RECORDS SUPPLIED.
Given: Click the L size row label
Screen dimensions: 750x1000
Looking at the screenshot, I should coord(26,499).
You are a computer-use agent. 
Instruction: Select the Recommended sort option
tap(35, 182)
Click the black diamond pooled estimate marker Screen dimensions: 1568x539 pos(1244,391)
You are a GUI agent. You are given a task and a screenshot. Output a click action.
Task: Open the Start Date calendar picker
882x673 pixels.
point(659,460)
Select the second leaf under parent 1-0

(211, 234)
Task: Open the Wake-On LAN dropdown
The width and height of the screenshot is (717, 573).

EXERCISE DETAILS.
Whenever a line of the data above includes the word "Open", copy that line.

TASK OUTPUT.
Task: Open the Start Date calendar picker
Task: Open the Wake-On LAN dropdown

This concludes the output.